Selagi menunggu, Galih mengirimkan pesan suara pada Jason melalui aplikasi W******p. Dia berpesan agar anak lelakinya tidak menunggunya pulang malam itu.

“Sepertinya aku butuh seseorang malam ini,” gumamnya.

Galih masih sibuk dengan pikirannya sendiri dan baru tersadar ketika resepsionis itu memberinya kartu akses menuju kamarnya.

“Ini kunci pas kamarnya, Pak. Silakan ikuti bellboy kami untuk menuju kamar Bapak,” kata resepsionis itu.

Galih mengucapkan terima kasih sebelum melangkah mengekori petugas hotel. Ketika sampai di kamar 4023 miliknya, dia kembali mengucapkan terima kasih pada petugas lelaki yang mengantarkannya itu.

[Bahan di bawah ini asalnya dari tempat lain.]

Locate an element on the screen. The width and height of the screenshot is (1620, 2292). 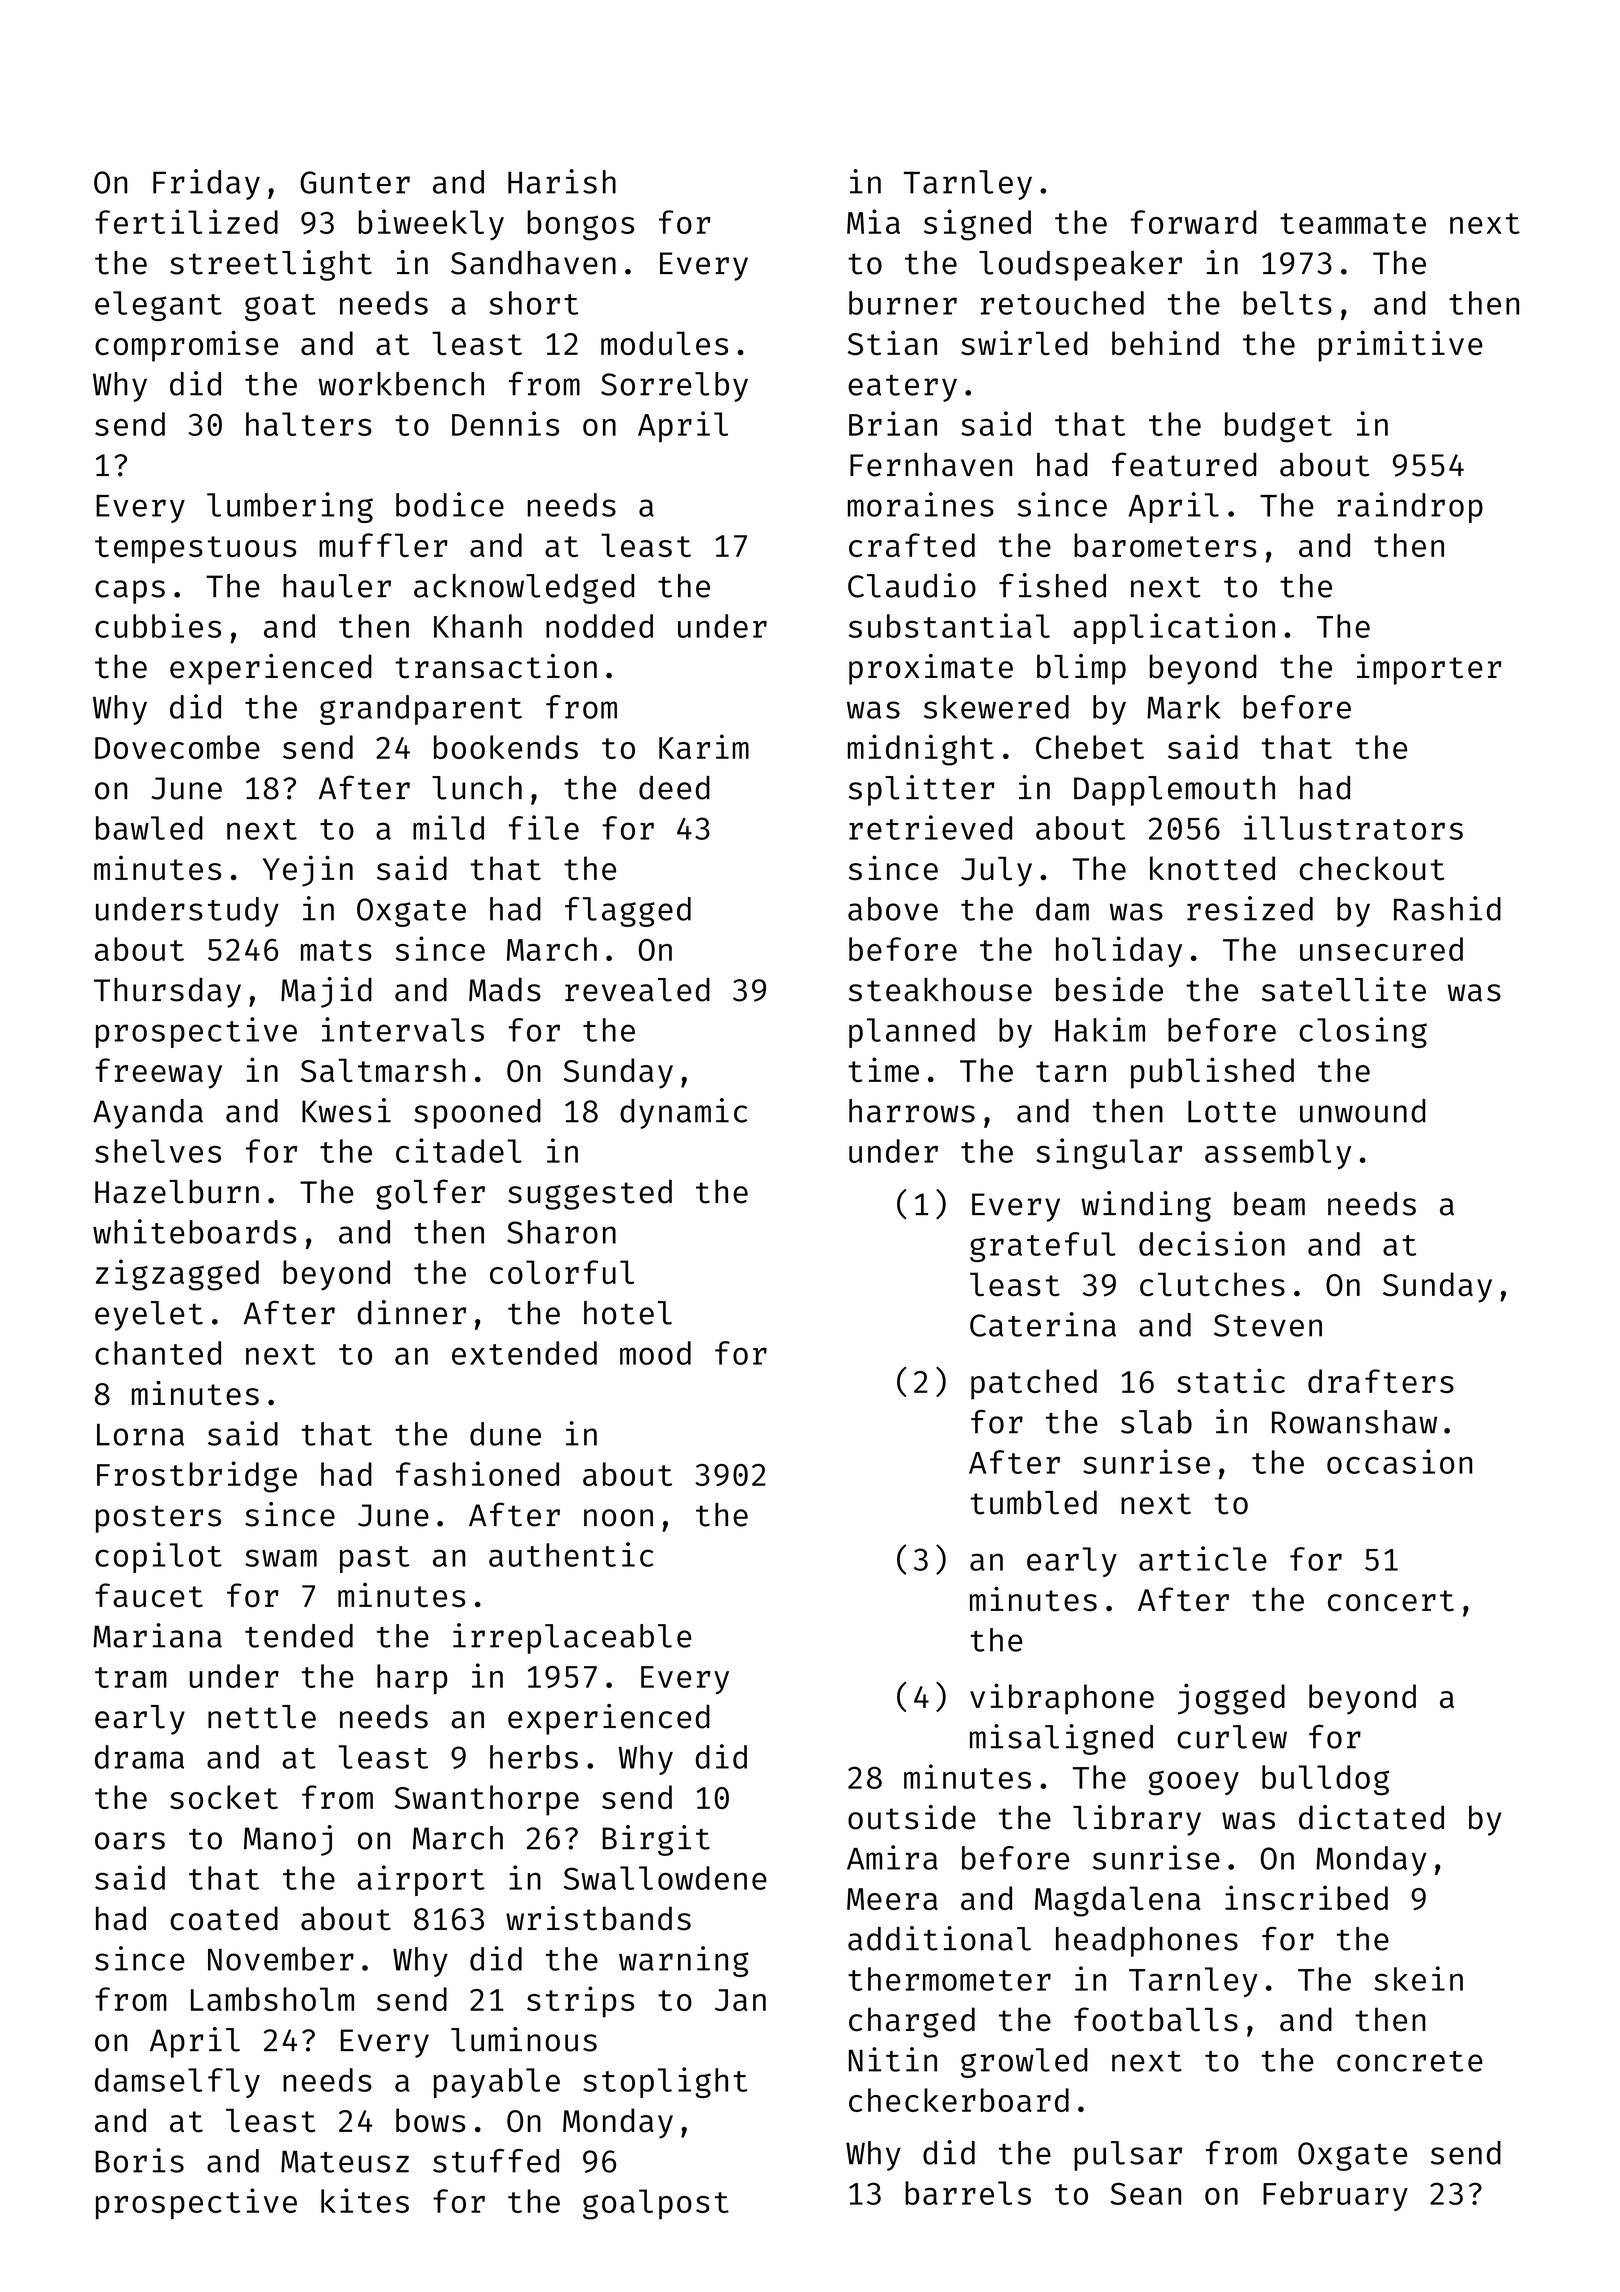
goalpost is located at coordinates (656, 2204).
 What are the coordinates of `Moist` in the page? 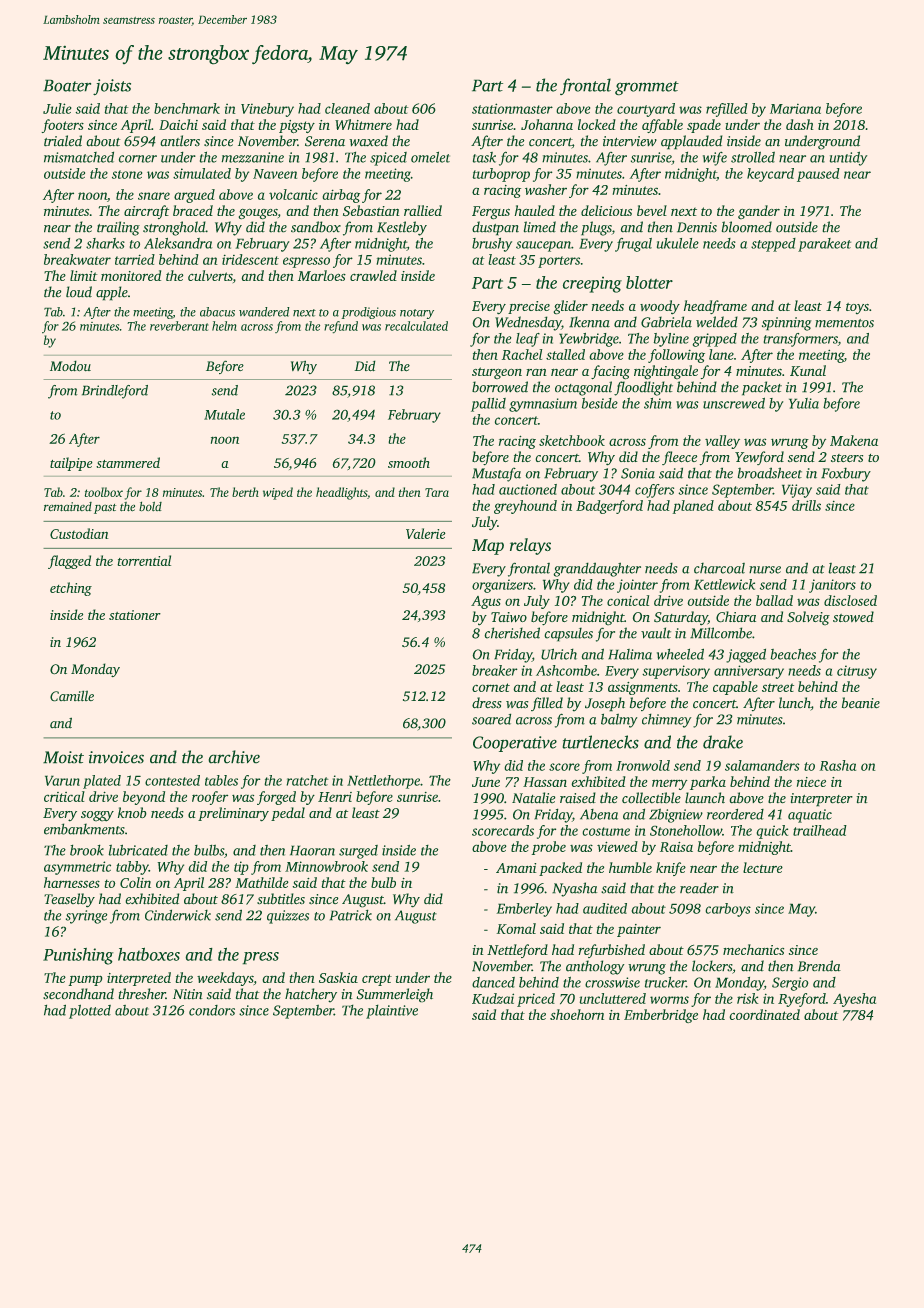 It's located at (63, 757).
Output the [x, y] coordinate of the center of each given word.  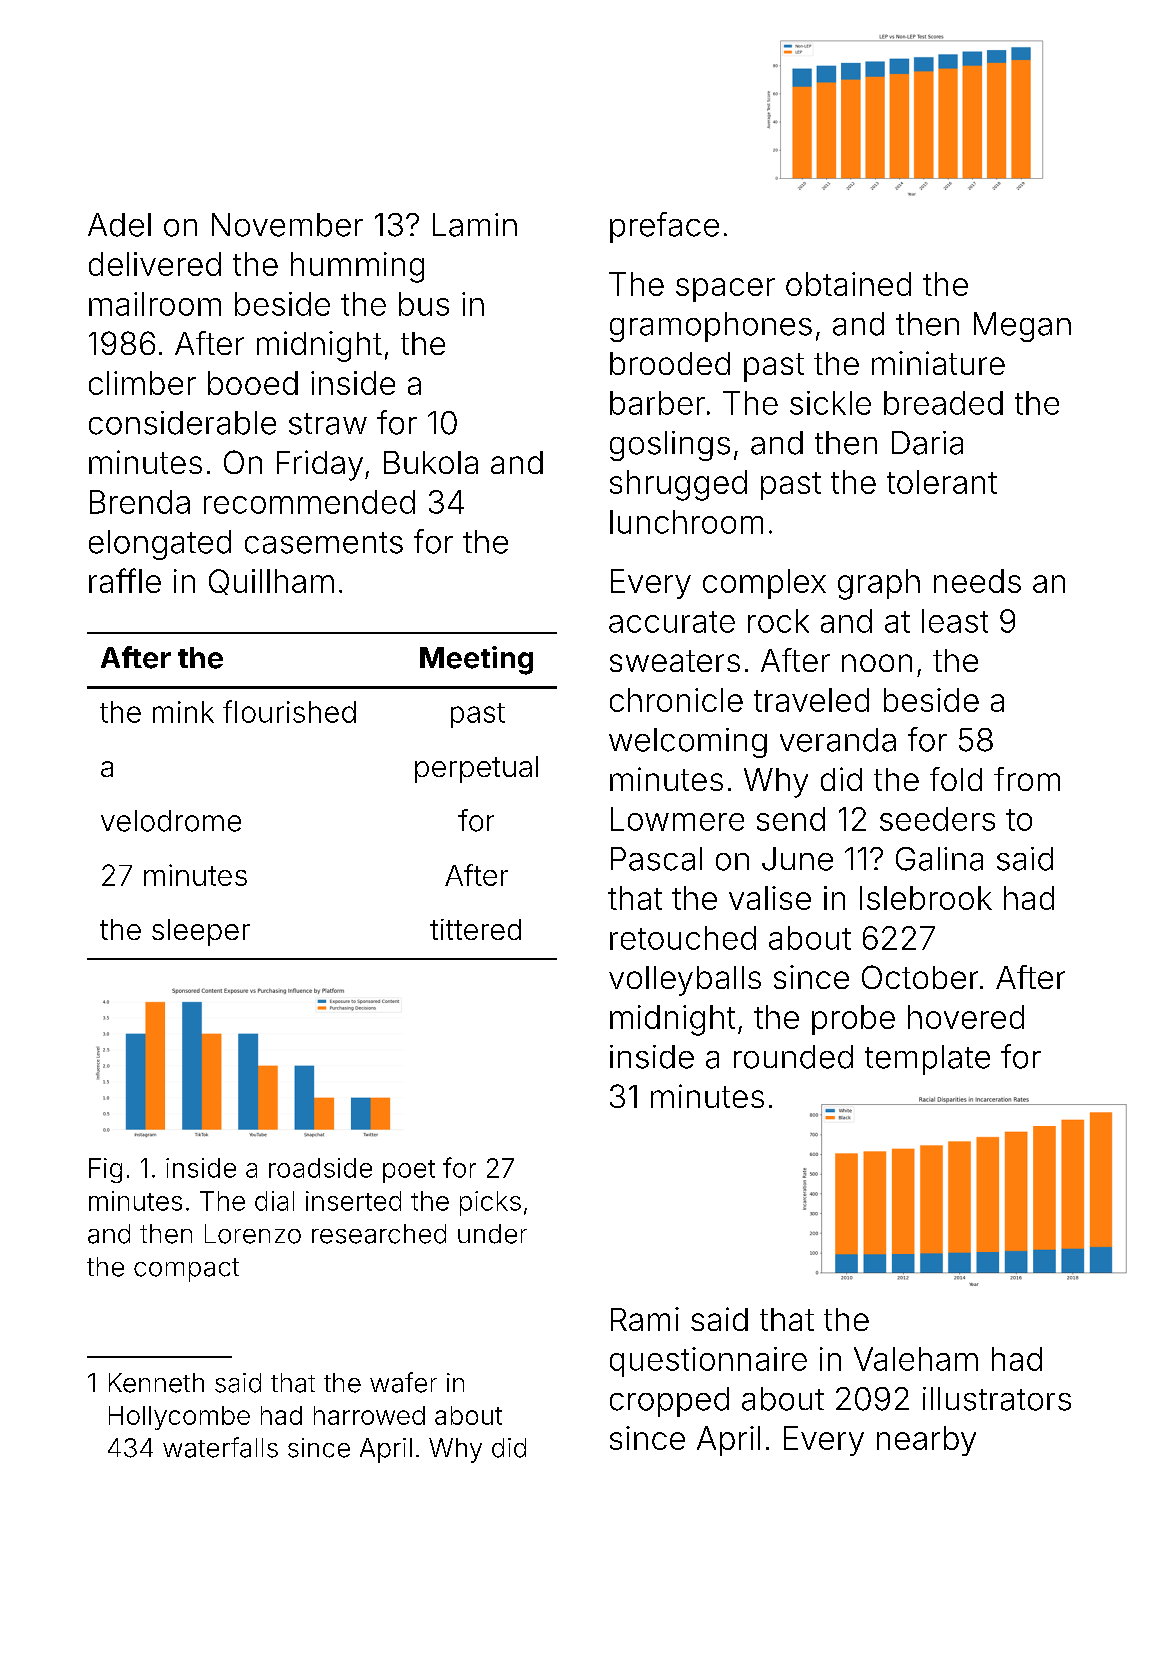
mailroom [155, 304]
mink [183, 712]
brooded [670, 363]
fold [956, 779]
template [927, 1060]
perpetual [476, 769]
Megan [1022, 327]
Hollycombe [179, 1418]
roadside [320, 1168]
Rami [645, 1319]
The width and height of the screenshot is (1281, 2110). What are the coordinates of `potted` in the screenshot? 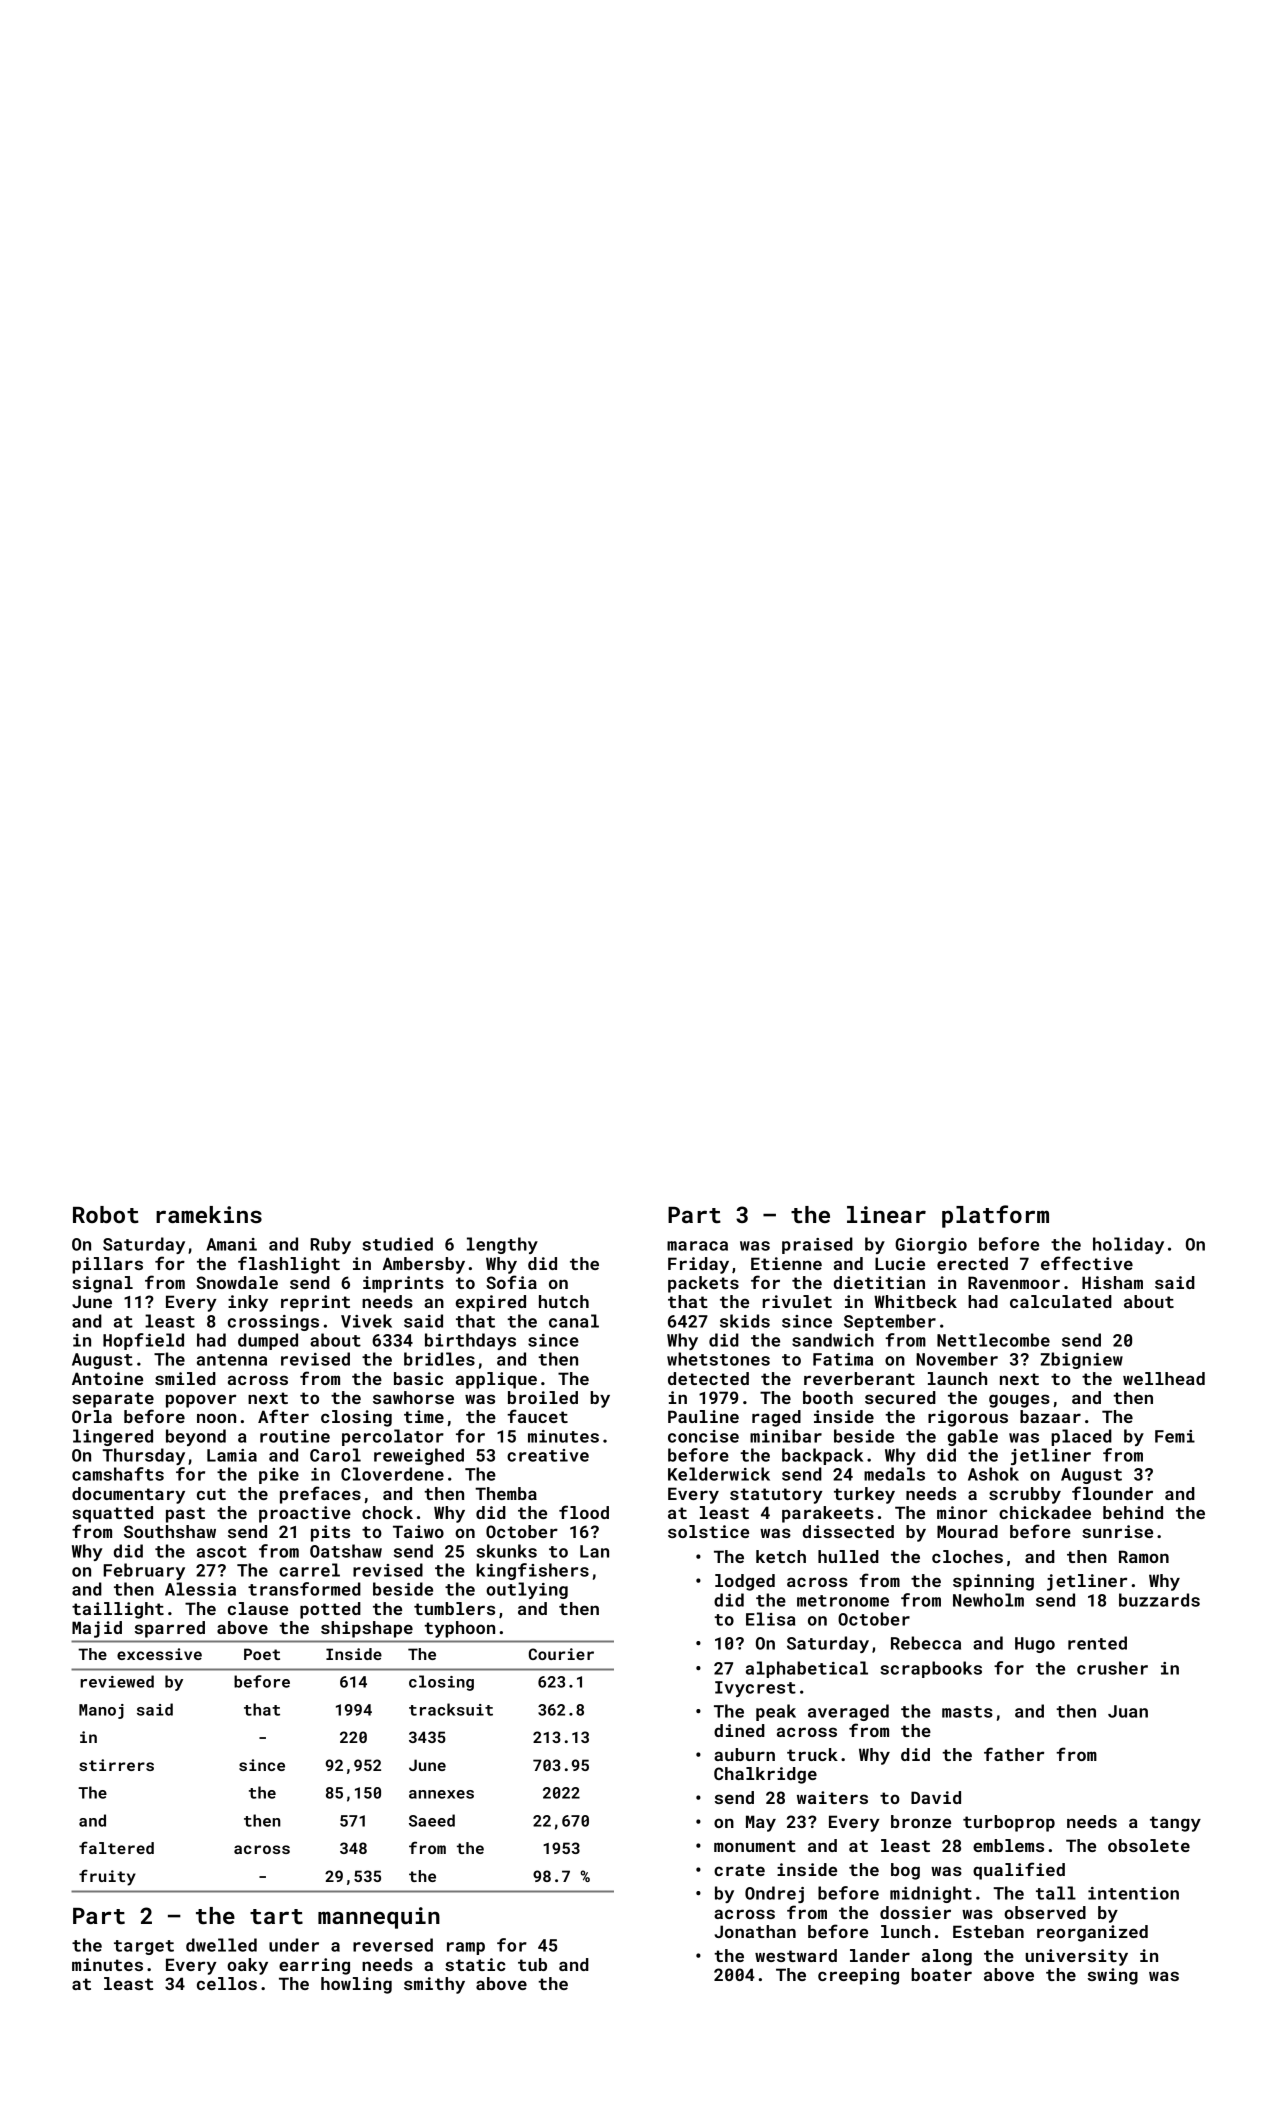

Galih melepaskan jas kerja miliknya ke kursi di sisi tempat tidur. Dia menyetel pengatur suhu ruangan di angka sembilan belas sebelum melemparkan tubuh lelahnya ke atas tempat tidur.

Galih menggapai ponselnya, menghubungi seseorang di kontaknya.

“Malam, Pak Galih. Ada yang bisa saya bantu?” tanya suara di seberang.

“Seperti biasa, Miss Dea. Tolong laporkan mengenai proses belajar Jason hari ini,” katanya.

Galih menekan tombol pengeras suara di ponselnya. Ketika suara perempuan di seberang telepon mulai menceritakan tentang bagaimana proses belajar Jason hari itu, hatinya sedikit tenang. Meski perempuan yang menarik hatinya itu menolak, Galih masih belum menyerah. Dia akan berusaha untuk lebih dekat dengan gadis itu.

“Miss Dea sekarang di mana?” tanya Galih.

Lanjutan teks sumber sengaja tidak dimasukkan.